The present project aims to develop in ONETEP the capabilities for a whole new level of simulation. It will expand the regime of applicability of the code from the ground state to excited states; it will provide much more accurate approximations for the electrons (hybrid and range-separated exchange correlation functionals) and finally it will dispense with the monolithic single-theory description of the entire system by allowing to seamlessly combine different levels of theory that match the different parts of complex materials systems. A multitude of grand-challenge problems will become accessible to accurate simulation with these developments: examples include light energy harvesting in biomolecules such as chlorophyl, new materials for flexible and cheap organic photovoltaics, new types of lasers/masers. In all these problems there are different levels of complexity as the photoactive site and its environment are clearly distinct, thus the multilevel description will be indispensable.

This project is the flagship project of the CCP9 materials simulation community and has received overwhelming support with several members of the CCP9 consortium offering to be early adopters of our developments. The ONETEP code will become freely available to all UK academics (via free membership of CCP9, which is open to the whole UK academic community) and as a result it is expected to be accessible to all the materials, chemistry and biomolecular simulation communities. We will further promote the dissemination of the code via a dedicated masterclass (open to both academic and industrial users), and a European CECAM/Psi-k workshop. The new developments will also be disseminated to industry through their exposure within the BIOVIA Materials Studio graphical user interface via which the ONETEP code is marketed to industrial customers.

Planned Impact

ONETEP has both a growing base of academic users and is a code that is commercially licensed to industry by Dassault Systèmes BIOVIA, a company that is committed to enhancing innovation and accelerating product development through scientific research and development. It has over 2,000 customers including 30 of the top 35 pharma & biotech companies, 7 of the top 10 chemicals companies and the top 5 aerospace companies. In particular, it has an established position in the field of materials modelling and simulation currently based around their Materials Studio package. The potential integration of ONETEP into their Discovery Studio package for life-sciences simulation is a particularly exciting development that will lead to greater impact of the code in pharma and biotech sector. The developments within this project will be made available to users across industrial and government sectors through BIOVIA. As the importance of theory and simulation of materials grows within industry, so the development of new methodologies with expanded capabilities will contribute to the UK economy through the creation of jobs and improved products.

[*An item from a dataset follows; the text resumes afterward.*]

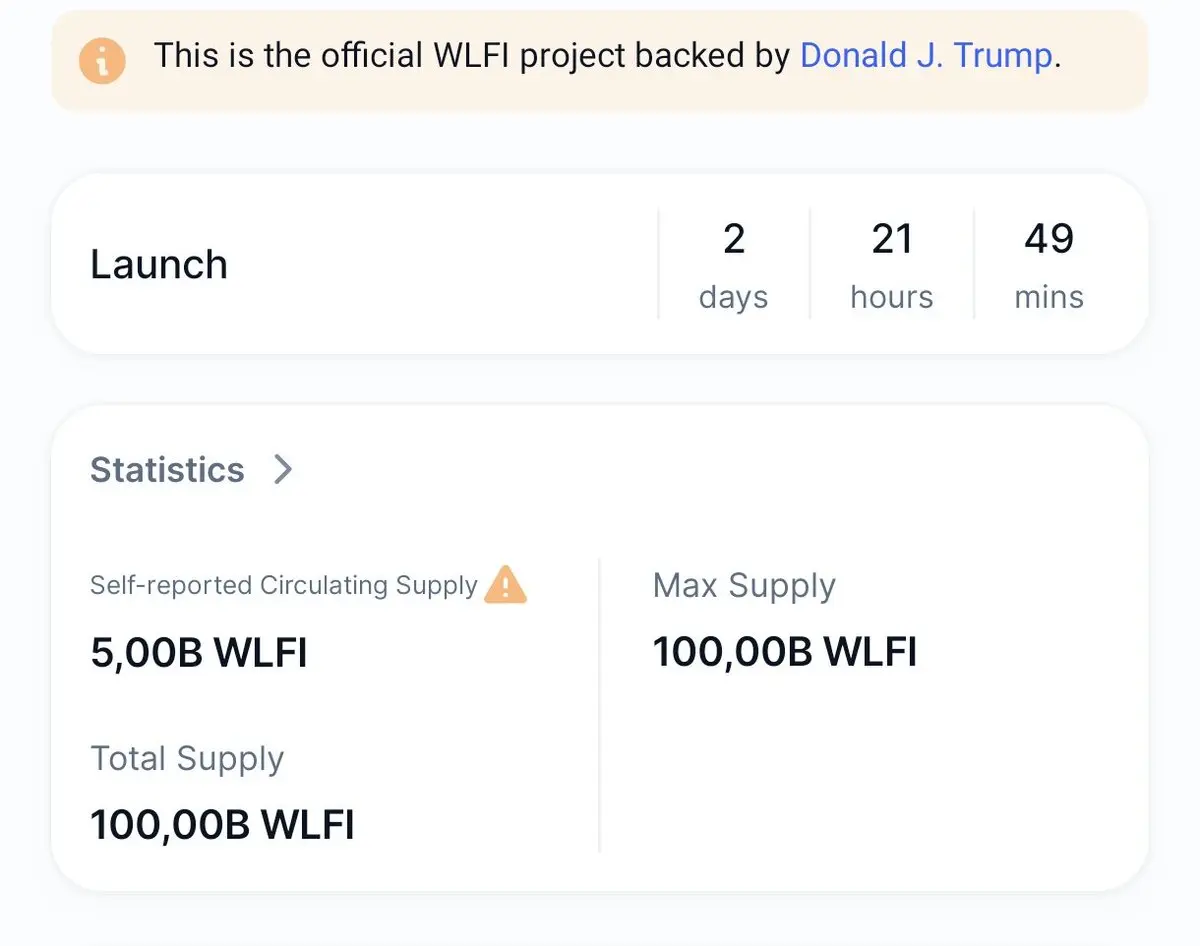Click the Total Supply label
Image resolution: width=1200 pixels, height=946 pixels.
point(187,758)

One of the principal goals in developing ONETEP has been to maximise its economic impact by expanding the scale and scope of the simulations that are possible: for example, its capability to model much larger systems than traditional methods has made first-principles methods applicable to problems in nanotechnology and biology, such as modelling entire nanocrystals and proteins. In this proposal, we plan to further extend its capabilities to the simulation of electronically-excited states of large systems in complex environments. This will provide a simulation tool that the electronic structure community has identified as a priority to tackle high-impact research challenges including functional organic devices (photovoltaics and MASERs) and photoprotective molecules.

The existing strong links to industry, through collaborations and through BIOVIA, mean that the simulations enabled will accelerate the development of more competitive technologies and thus drive economic growth. Both emerging technologies, such as organic photovoltaics and MASERs, and established ones, such as dyes and sun-cream, stand to benefit from improved fundamental understanding of atomistic mechanisms of light-matter interaction. Understanding and improving upon light-harvesting in biological systems could lead to more productive crops via genetic modification, while understanding photodegradation and photoprotective mechanisms in organic compounds could lead to longer-lasting, higher-quality pharmaceutical products.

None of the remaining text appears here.